Homeboy Sandman is sitting outside the Lower East Side’s Punjabi Grocery & Deli, a hole-in-the-wall, bare-bones Indian fast food spot. We’re bombarded with smells of cumin and curry powder as we enter, Hindi music blaring over the sounds of a sizzling fryer and a coffee machine’s loud sighs. “I love this place,” Sandman says as he walks to the counter to order. He returns with two piping-hot samosas and a bottle of tamarind sauce. “I rep North India to the fullest,” he adds.
Sandman takes a big bite of his samosa and offers the other one to me. “I don’t think I’m gonna do [my song] “The Carpenter,” he says suddenly. “There’s certain songs that people wanna see you do. [“Carpenter”] is one of my early signature records. I have a pretty extensive catalog at this point and I like to mix it up a bit. I’ve done “Carpenter” for a long time.”
Sandman’s still riding the high off his latest project, Hallways, an album about self-growth. He’ll tell you Hallways begins in one place and ends in another place; it not only has movement, but is movement. “[Hallways is about] like, not settling down. If I wanted to call this shit being in one place, I could’ve called it apartment. Being in a hallway, you’re moving around.”
It seems like this kind of movement has been a subconscious aspect of Sandman’s career from the beginning. After graduating from the University of Pennsylvania with a major in English and creative writing, Sandman enrolled in Hofstra’s law school. During his third year, he dropped out and decided to pursue a full-time rap career instead; besides the law, music and writing were his passions.
Trying to make a name for himself, Sandman became synonymous with rap shows in New York, a pervasive presence in the city’s hip-hop scene. He took a guerilla-like approach to promoting his music: he’d leave demos in stereos at electronics stores; pen his raps on the sidewalks outside music magazine offices; and scrawl his bars on pieces of paper, which he would slip beneath the plastic of subway ads. Four years of hard work put him on Peanut Butter Wolf’s radar; Sandman subsequently signed to the coveted indie label Stones Throw in 2011.
Sandman views himself as a writer, period, composing bars everyday and paying weekly visits to studios. He has hundreds of unheard songs in the vault. And for the last couple years, after getting signed, he’s proved he’s fearless to a fault, expressing his unadulterated thoughts about a number of controversial issues. Any backlash doesn’t mean much. If you don’t know Sandman for his unconventional cred or for his recent work with Stones Throw, then maybe you know him for his brazen, repercussive think-pieces, which have appeared on digital outlets like the Huffington Post and Gawker. For him, expressing his views on a myriad of topics (America’s prison system, police brutality, NYPD’s stop and frisk program; hip-hop’s belittling vocabulary, a lack of topical diversity) is vital in principle and reaches beyond his rap audience. Sometimes it’s difficult to differentiate between his rapper and political pundit selves because the two deeply intertwined sides mesh well — no doubt a result of his proclivity for both music and law.

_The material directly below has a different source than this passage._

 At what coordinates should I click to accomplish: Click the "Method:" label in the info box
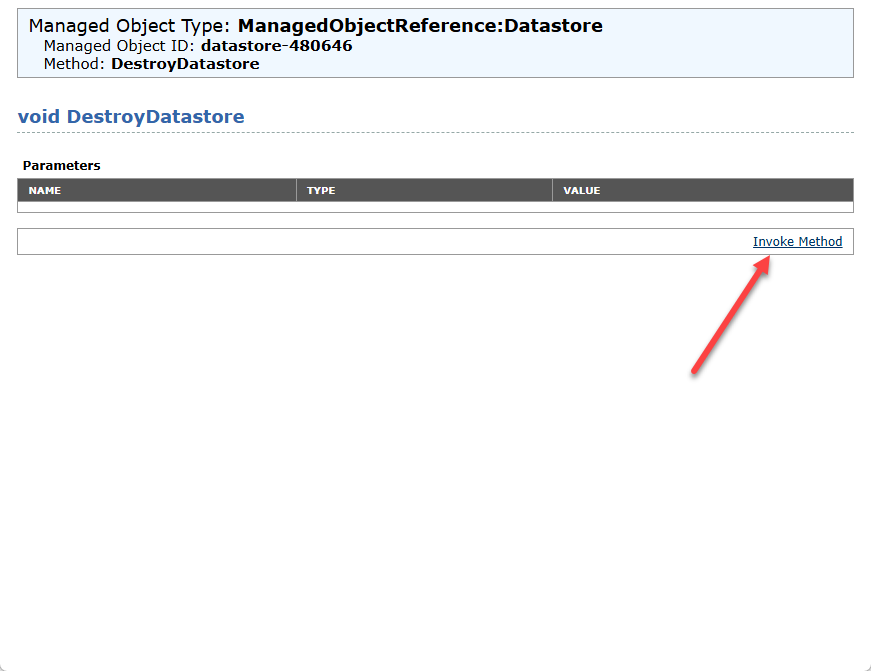point(75,64)
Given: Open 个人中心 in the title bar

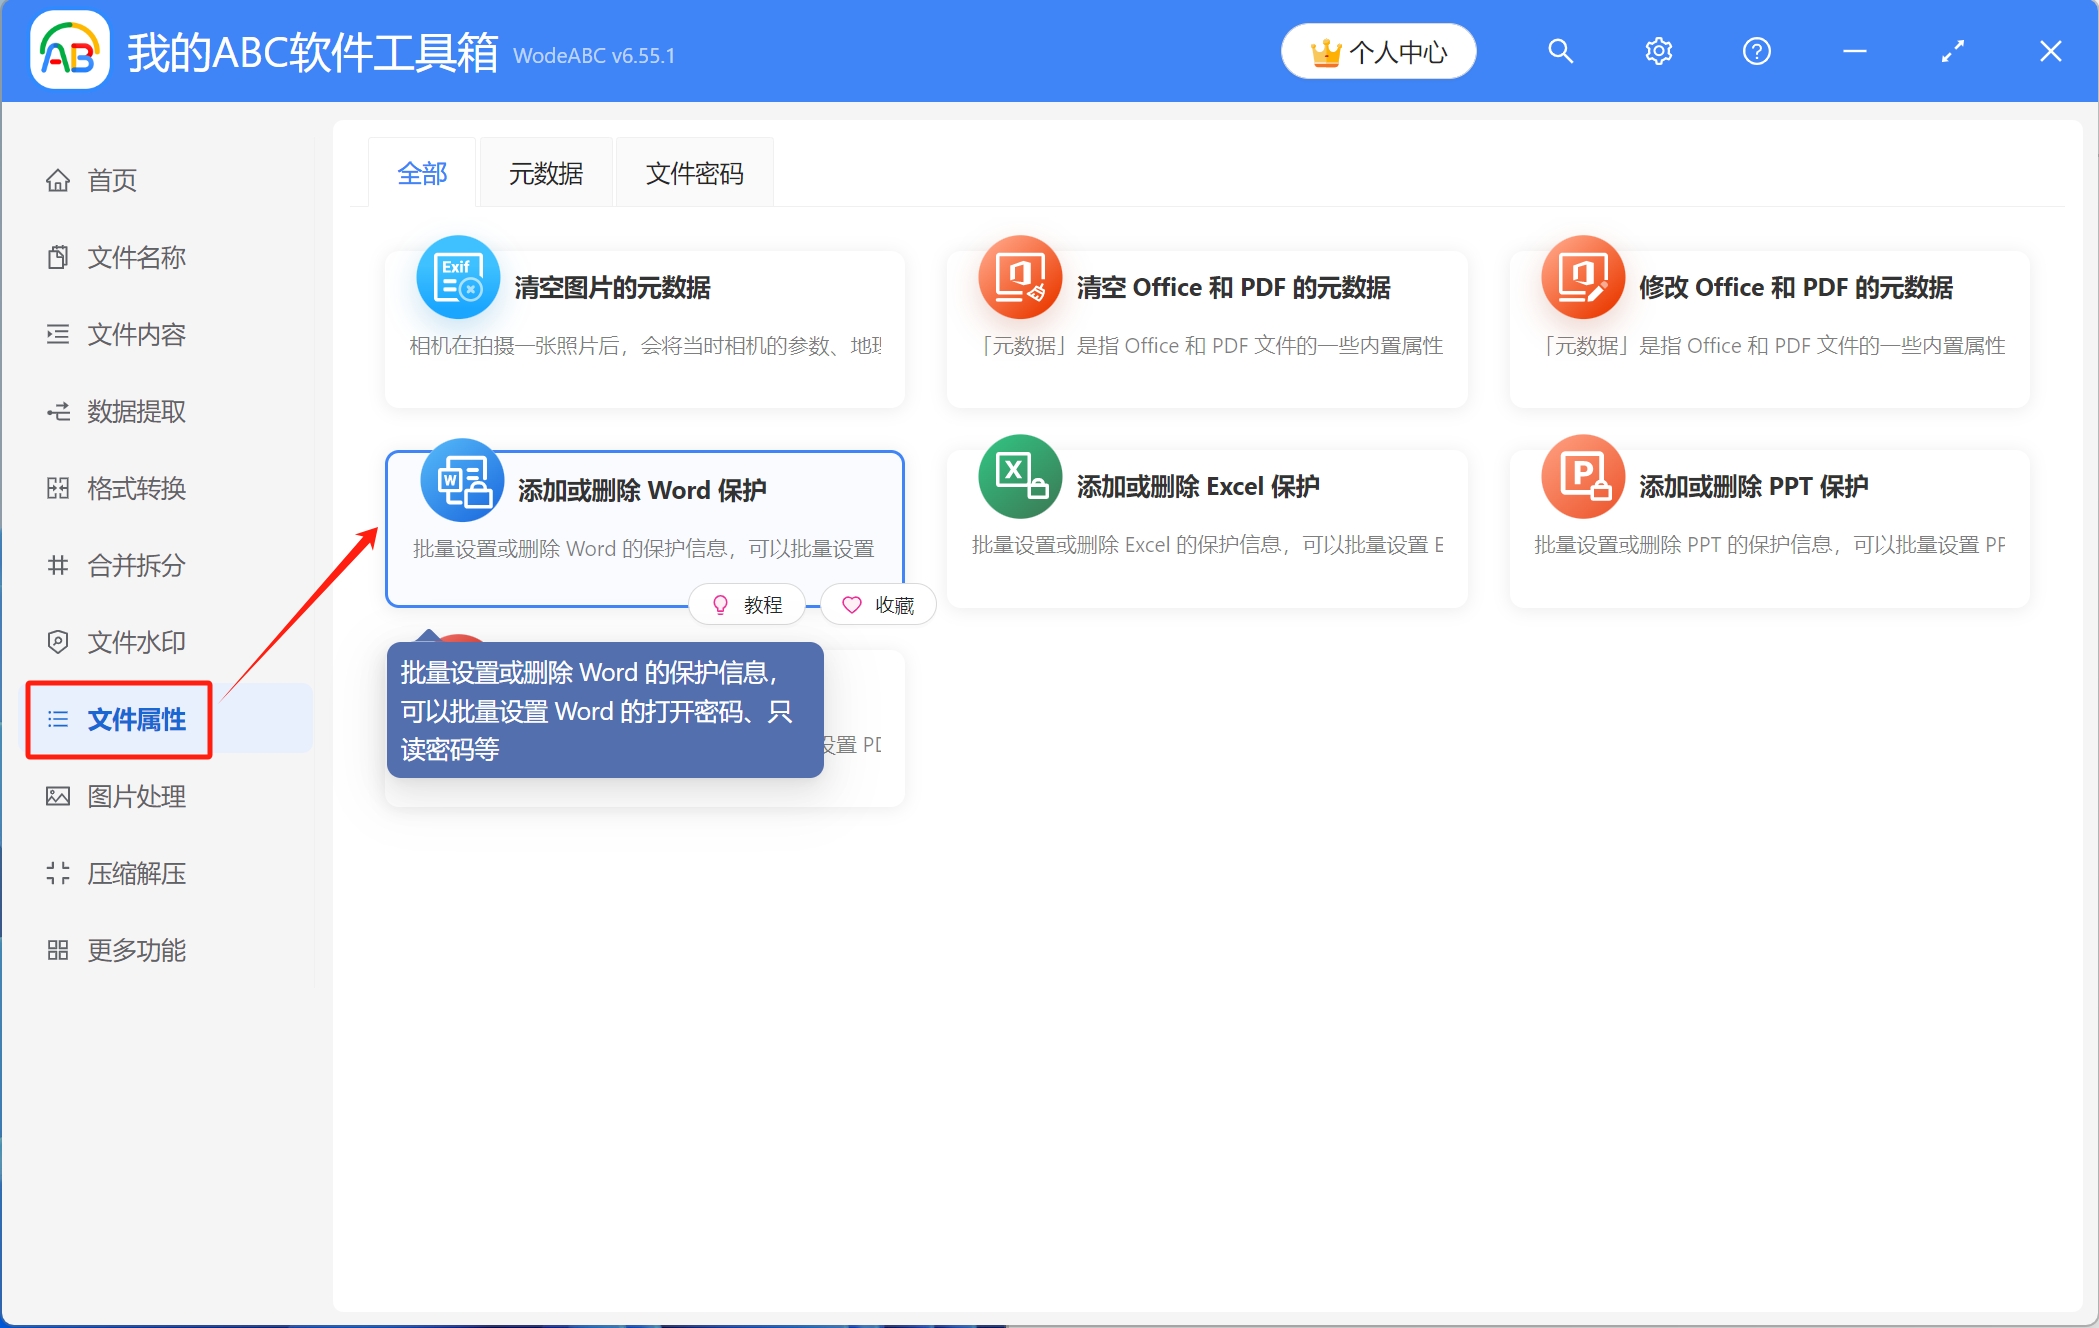Looking at the screenshot, I should tap(1378, 51).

Take, for instance, his most recent think-piece, “Black People Are Cowards,” which he published through Gawker last April. In its most basic essence, Sandman’s article uses the Los Angeles Clippers players’ lack of reaction to Donald Sterling’s racist rant as a platform to call out black people, emphasizing the players’ quiet submission to their team owner. In the opening paragraph of the article, Sandman writes, “I have come to the decision that I agree wholeheartedly with the owner of the Los Angeles Clippers, and I too do not want black people invited to my events.” However, Sandman goes on to elaborate that his reasons for not wanting black people at his events are not the same as Sterlings’; Sandman’s justification is that black people don’t have the courage to stand up for themselves.
“What do you call people who walk quietly to slavery? Who allow themselves to be insulted without standing up for themselves beyond wardrobe adjustments that in reality are nothing but a public show of shame?” He writes.
“It’s almost as if people have forgotten that struggle includes struggling. You might have to lose your job. You might have to lose your life. That’s what it takes for change to happen. There’s no easy way to do this.”
Indeed, there is no easy way to do this, and Sandman isn’t about the easy way: He wouldn’t hesitate to quit his job if it was promoting negative racial stereotypes. He doesn’t balk at the idea of losing his life if it means the police won’t mess with him.
“The cops don’t fuck with me. When the cops try to fuck with me, I express that they’re not going to fuck with me and they don’t. Same as with anybody in the whole world. I’m never ever going to have somebody make me do some shit. I might die or whatever, but that’s not a big fucking deal. I much rather be dead. That’s what my piece was about — being dead is way cooler than complaining all the fucking time. I’d rather be dead.
I was real mad [about Donald Sterling]. I was doing laundry in the laundromat and I came back and I saw some of the athletes’ responses to him. I saw everybody on social media sounding off. I guess the mood I was in, I was like you got all these people just talking mad shit. I kind of wanted to say you just talkin’ mad shit.”